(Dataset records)

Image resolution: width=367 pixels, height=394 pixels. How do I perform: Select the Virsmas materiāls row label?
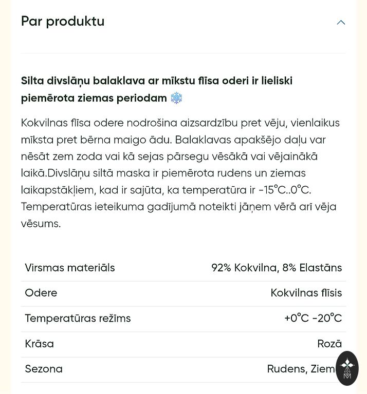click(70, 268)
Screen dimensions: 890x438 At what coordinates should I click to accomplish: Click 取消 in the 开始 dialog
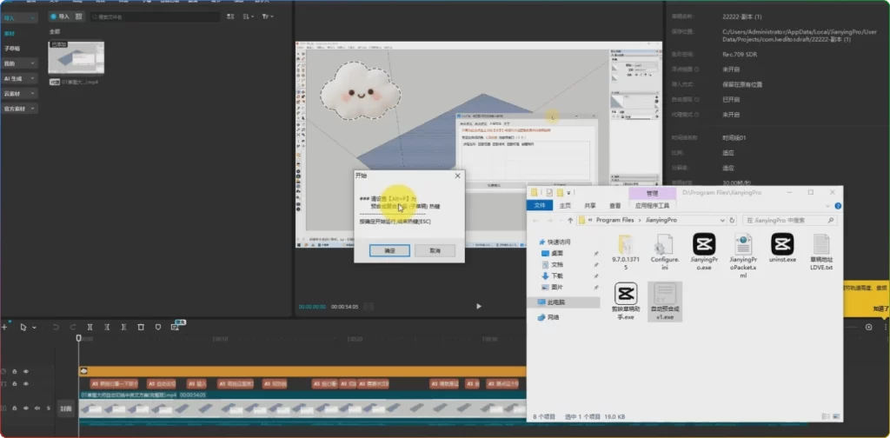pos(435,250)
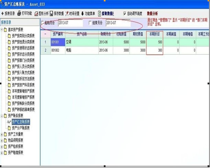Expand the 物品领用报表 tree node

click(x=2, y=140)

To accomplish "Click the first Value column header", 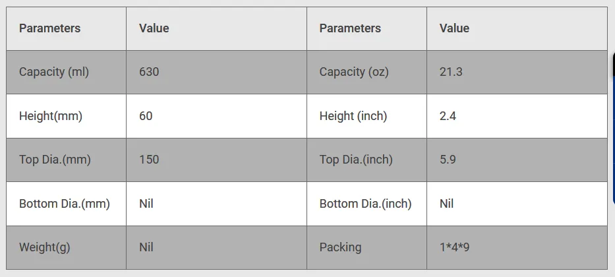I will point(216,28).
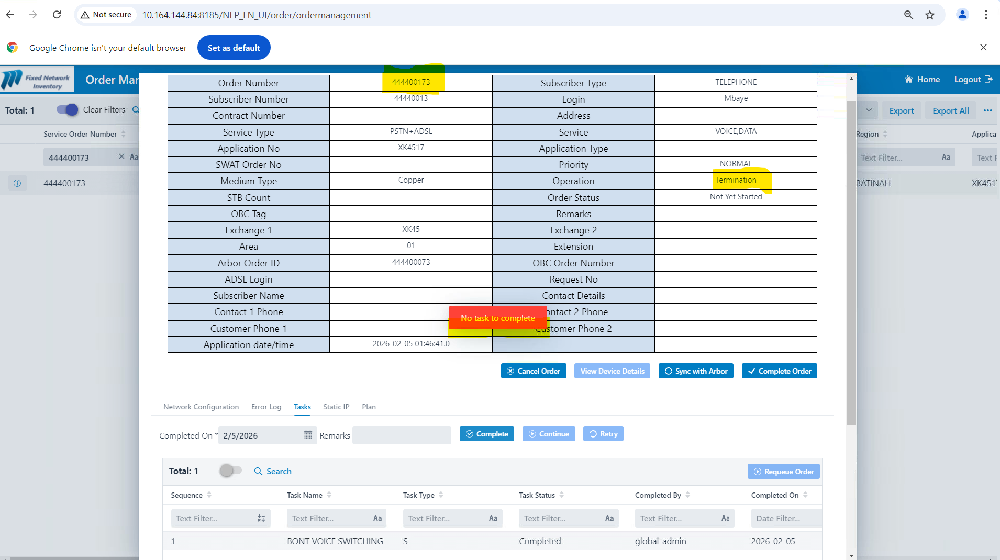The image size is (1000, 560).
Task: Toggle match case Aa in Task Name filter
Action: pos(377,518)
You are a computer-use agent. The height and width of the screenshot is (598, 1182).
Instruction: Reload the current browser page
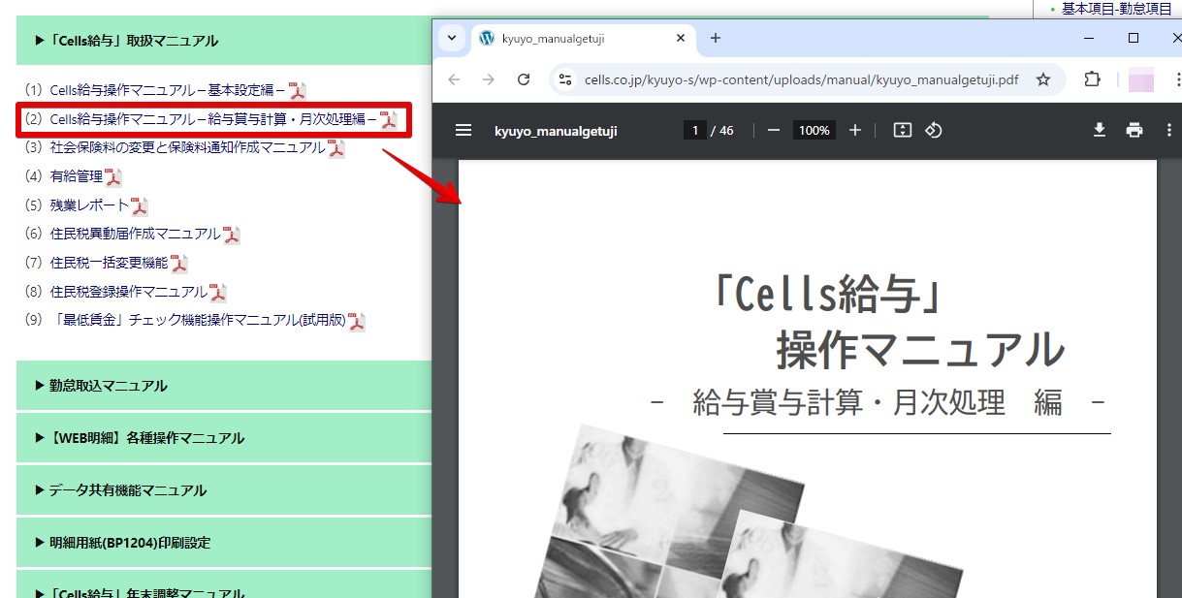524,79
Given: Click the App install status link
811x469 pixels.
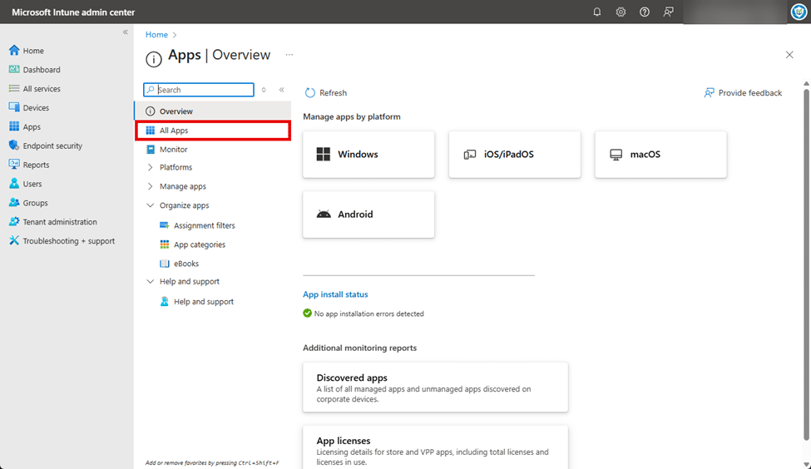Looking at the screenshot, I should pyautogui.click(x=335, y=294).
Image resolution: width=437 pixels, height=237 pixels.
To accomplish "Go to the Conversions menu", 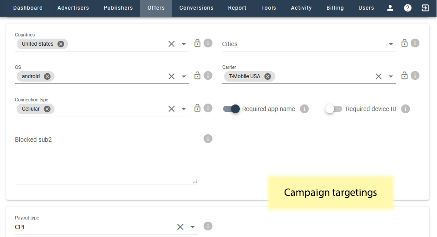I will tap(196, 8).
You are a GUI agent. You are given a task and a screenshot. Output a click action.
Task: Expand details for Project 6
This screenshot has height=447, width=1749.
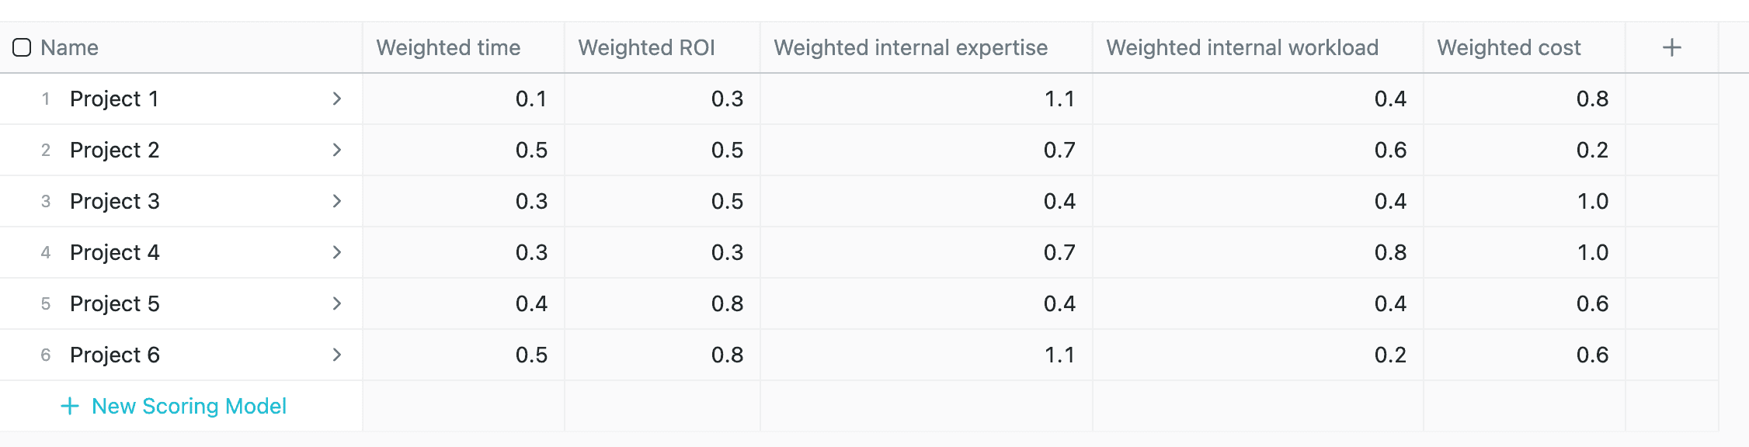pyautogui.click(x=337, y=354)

---

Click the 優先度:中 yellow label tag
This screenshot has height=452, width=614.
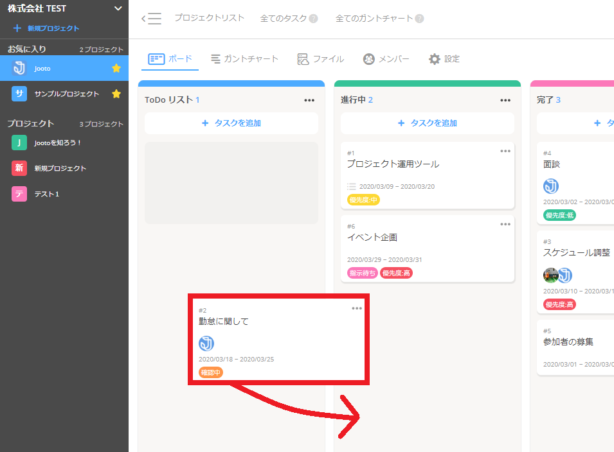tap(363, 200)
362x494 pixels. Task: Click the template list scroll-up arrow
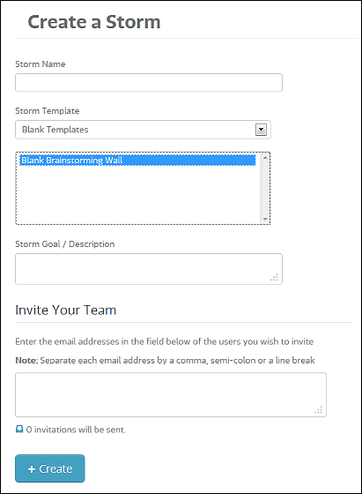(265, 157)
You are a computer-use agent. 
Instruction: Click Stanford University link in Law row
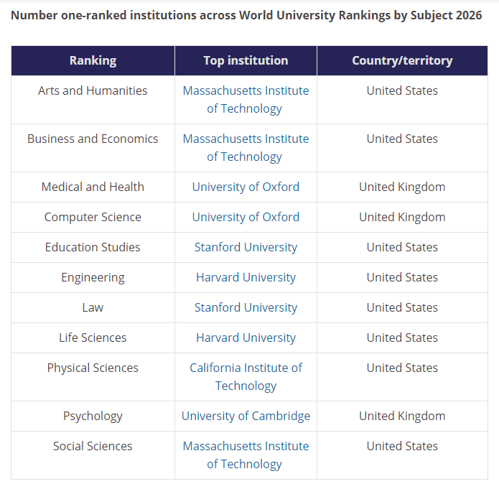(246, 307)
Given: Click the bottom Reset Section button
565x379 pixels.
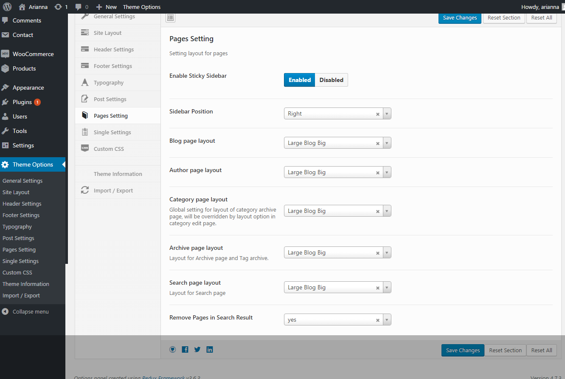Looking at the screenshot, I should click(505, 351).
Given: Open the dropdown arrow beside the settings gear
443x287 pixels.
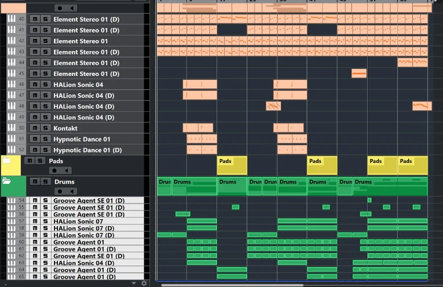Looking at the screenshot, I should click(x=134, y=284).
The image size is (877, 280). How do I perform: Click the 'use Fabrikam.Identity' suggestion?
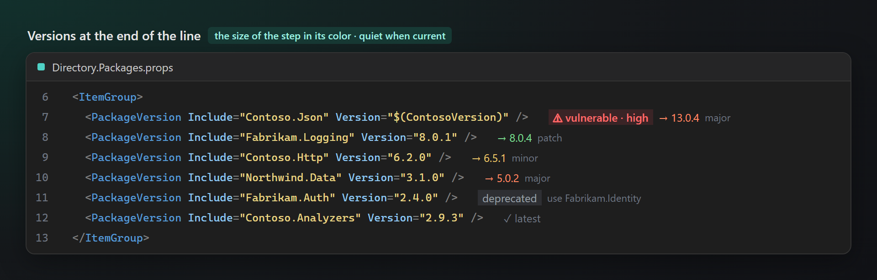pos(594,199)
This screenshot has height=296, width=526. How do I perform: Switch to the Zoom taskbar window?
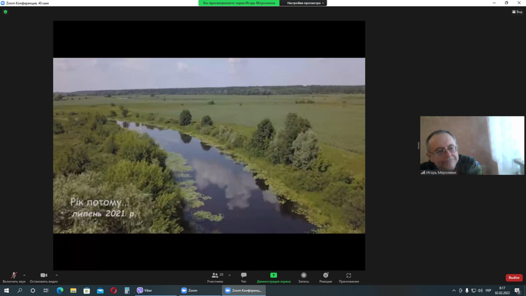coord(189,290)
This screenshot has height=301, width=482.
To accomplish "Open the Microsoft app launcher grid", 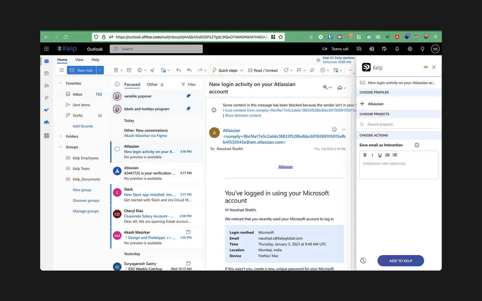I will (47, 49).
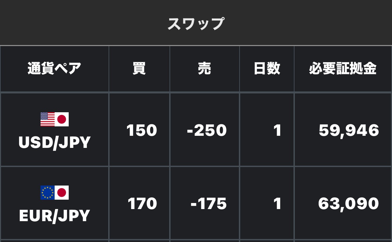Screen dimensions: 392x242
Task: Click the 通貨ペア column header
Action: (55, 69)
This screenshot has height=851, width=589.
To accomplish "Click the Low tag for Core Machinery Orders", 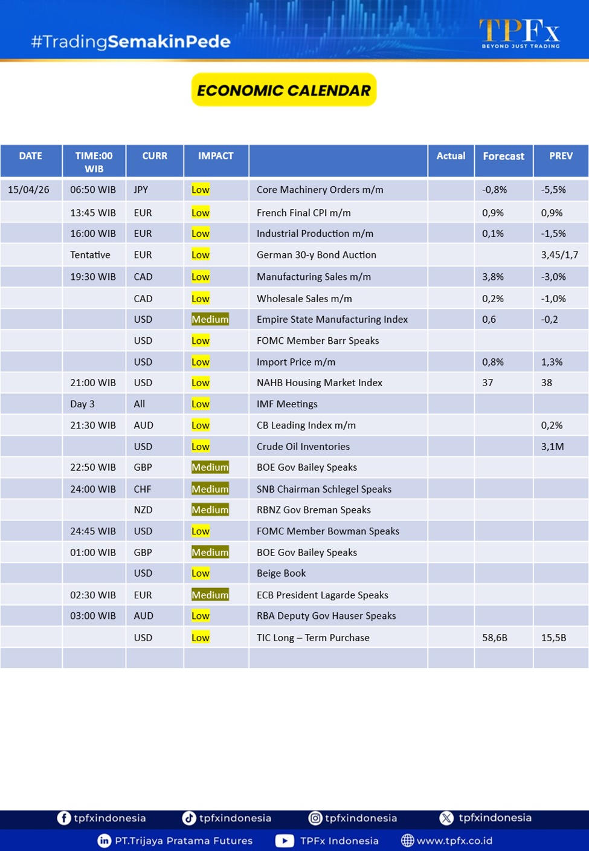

---

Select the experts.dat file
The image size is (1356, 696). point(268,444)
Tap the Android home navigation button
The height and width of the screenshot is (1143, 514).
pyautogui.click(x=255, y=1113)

EXERCISE INSTRUCTIONS:
Go through the entries. Report every line that contains the word "computer".

RESPONSE:
You are a computer-use agent. The height and width of the screenshot is (598, 1182).
You are a computer-use agent. 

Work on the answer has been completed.